Underlying Technology

  • Uses the LLMLingua-2 model: "microsoft/llmlingua-2-xlm-roberta-large-meetingbank"
  • Employs the PromptCompressor class from the llmlingua library
  • Built using Gradio, a Python library for creating web-based interfaces for machine learning models

Main Functionality (compress function)

Input:

  • original_prompt: The text to be compressed
  • compression_rate: A value between 0.1 and 1.0 that determines compression level
  • force_tokens: A list of tokens (e.g., punctuation marks) to preserve
  • chunk_end_tokens: Tokens indicating where text chunks can be split (default: periods and newlines)

Process:

  • Uses PromptCompressor to compress the input text
  • Applies the specified compression rate
  • Preserves the specified force_tokens
  • Uses chunk_end_tokens for appropriate text splitting
  • Avoids dropping consecutive important parts of the text

Output:

  • Returns the compressed version of the input text
  • Prints the runtime of the compression process

API Workflow

  1. Connection Establishment
  2. Session Initialization
  3. Data Submission
  4. Processing (queued)
  5. Result Delivery

Additional Features

  • Token Counting: Uses tiktoken library for GPT-4 token usage reference
  • Customizable Compression: Adjustable compression rate and preservable tokens
  • Queue System: Manages multiple requests for fair processing order

User Interface (Optional)

Compress.ai-now.space Includes a Gradio interface for direct user interaction with:

  • Input boxes for original and compressed text
  • Sliders and dropdowns for compression parameters
  • Compression trigger button

Scalability

Designed to handle multiple requests through a queue system (max size: 100)

Example Usage

const socket = new WebSocket('ws://compress.ai-now.space/queue/join');

socket.addEventListener('open', (event) => {
  console.log('WebSocket connection established');
});

socket.addEventListener('message', (event) => {
  const data = JSON.parse(event.data);

  if (data.msg === "send_hash") {
    socket.send(JSON.stringify({
      session_hash: "unique_session_hash",
      fn_index: 0
    }));
  } else if (data.msg === "send_data") {
    socket.send(JSON.stringify({
      data: [["Text to compress"], 0.7, ["\\n", ".", "!", "?", ","]],
      session_hash: "unique_session_hash",
      fn_index: 0
    }));
  } else if (data.msg === "process_completed") {
    console.log("Compressed text:", data.output.data[0]);
  }
});

socket.addEventListener('error', (error) => {
  console.error('WebSocket error:', error);
});

socket.addEventListener('close', (event) => {
  console.log('WebSocket connection closed');
});

Notes

  • The API uses a queue system to manage requests.
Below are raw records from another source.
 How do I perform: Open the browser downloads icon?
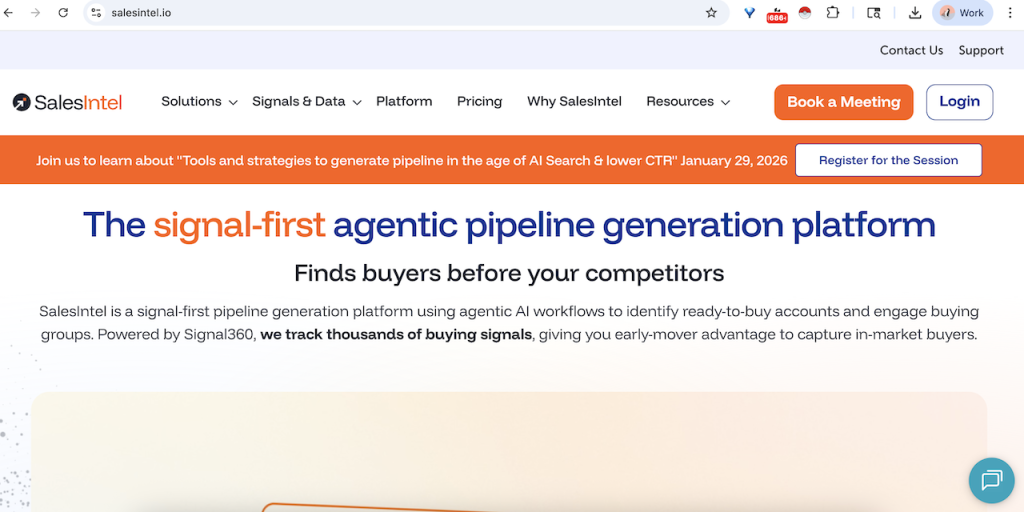point(914,13)
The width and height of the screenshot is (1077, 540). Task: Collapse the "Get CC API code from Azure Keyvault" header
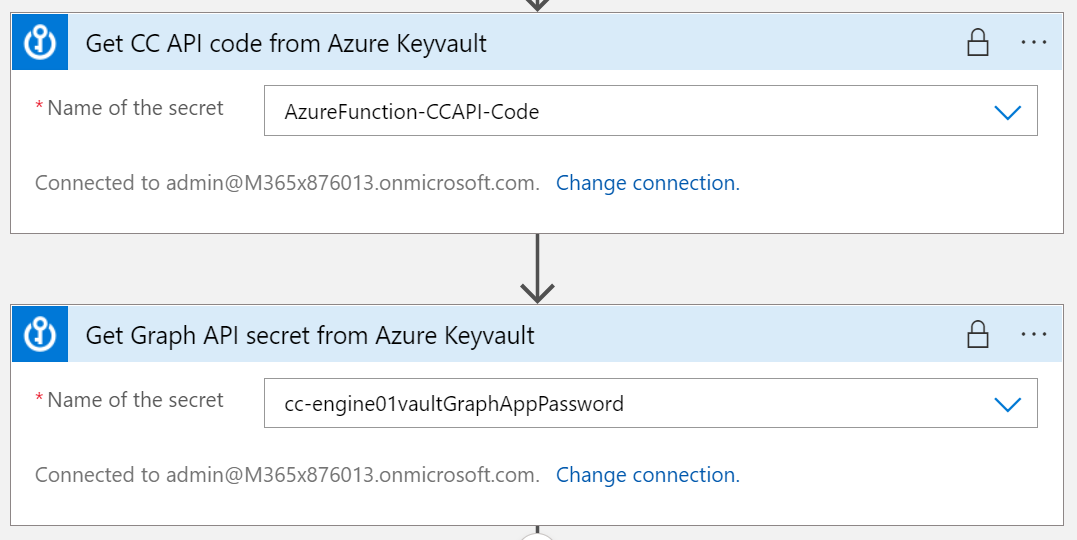[x=287, y=43]

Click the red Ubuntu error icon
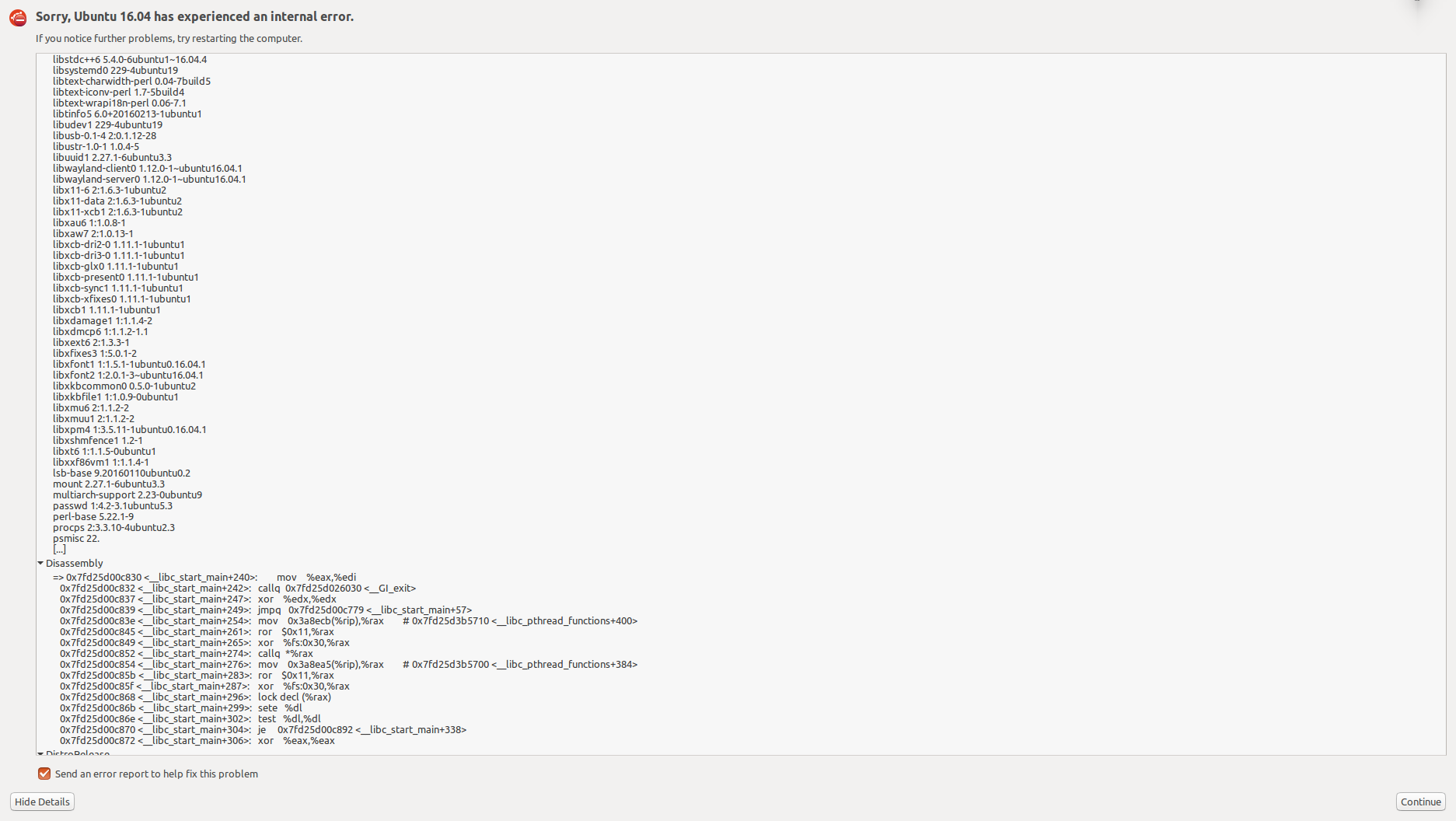(x=18, y=18)
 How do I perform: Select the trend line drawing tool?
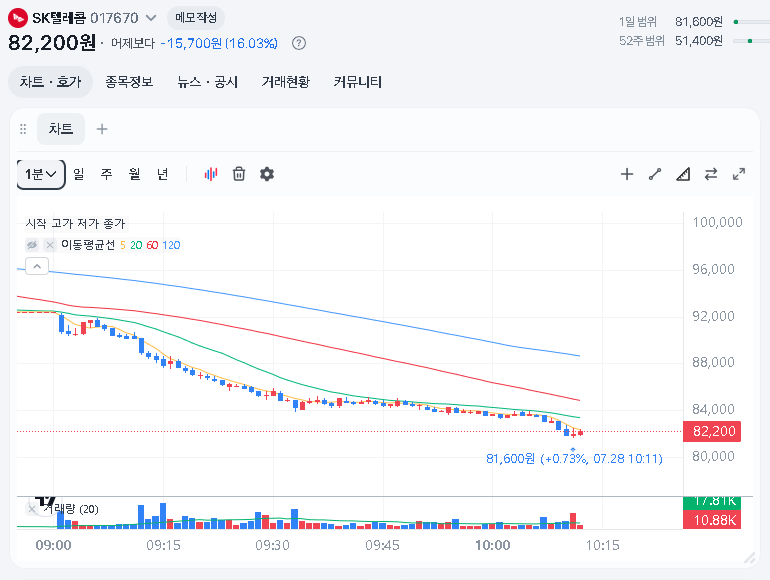click(655, 174)
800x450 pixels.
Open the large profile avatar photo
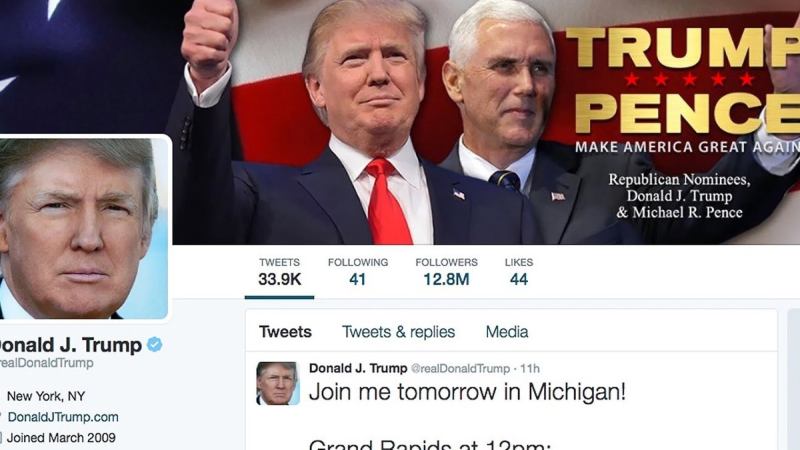tap(83, 229)
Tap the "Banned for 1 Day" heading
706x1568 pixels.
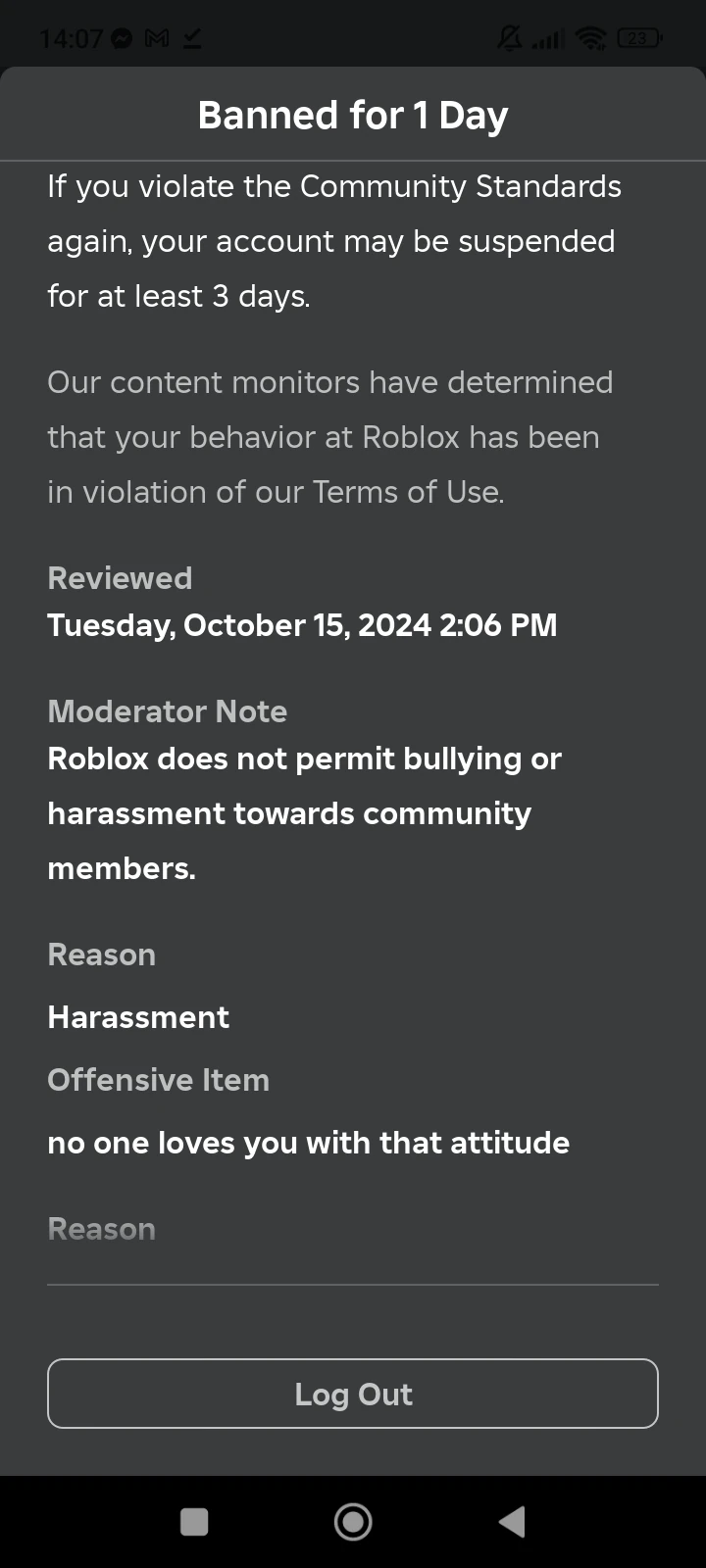point(353,116)
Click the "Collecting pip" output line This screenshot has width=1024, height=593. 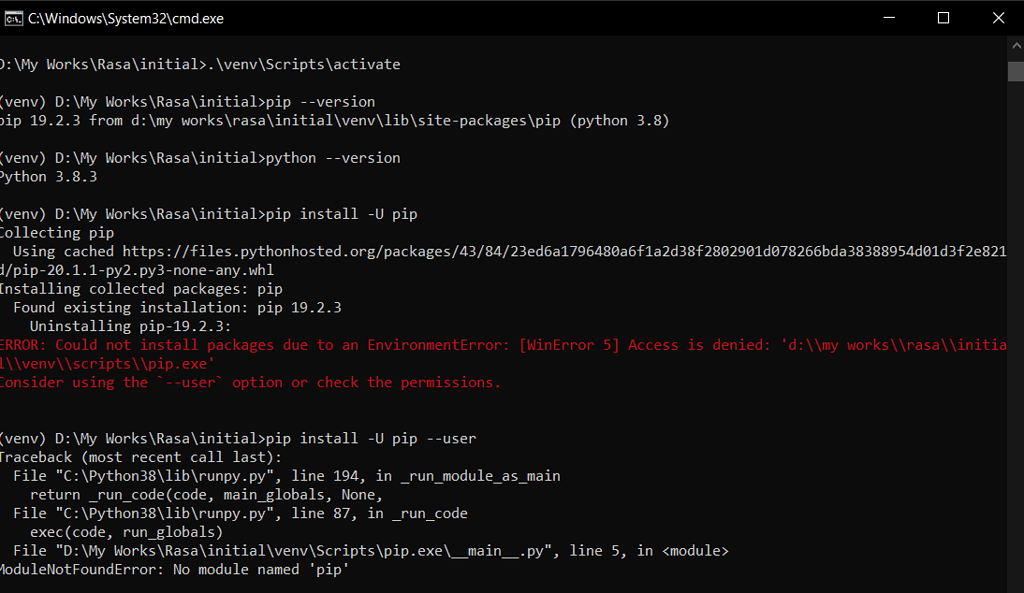[x=56, y=233]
Clients may need to wait in the queue before their request is processed.
  • The compression rate affects the level of text reduction. A lower rate results in more aggressive compression.
  • Force tokens are preserved in the compressed output, ensuring important elements like newlines and punctuation are retained.
  • This API is suitable for various applications, including chatbots, content summarization tools, and data preprocessing for large language models.
  • The flexibility in compression parameters and real-time processing make it adaptable to a wide range of text processing needs.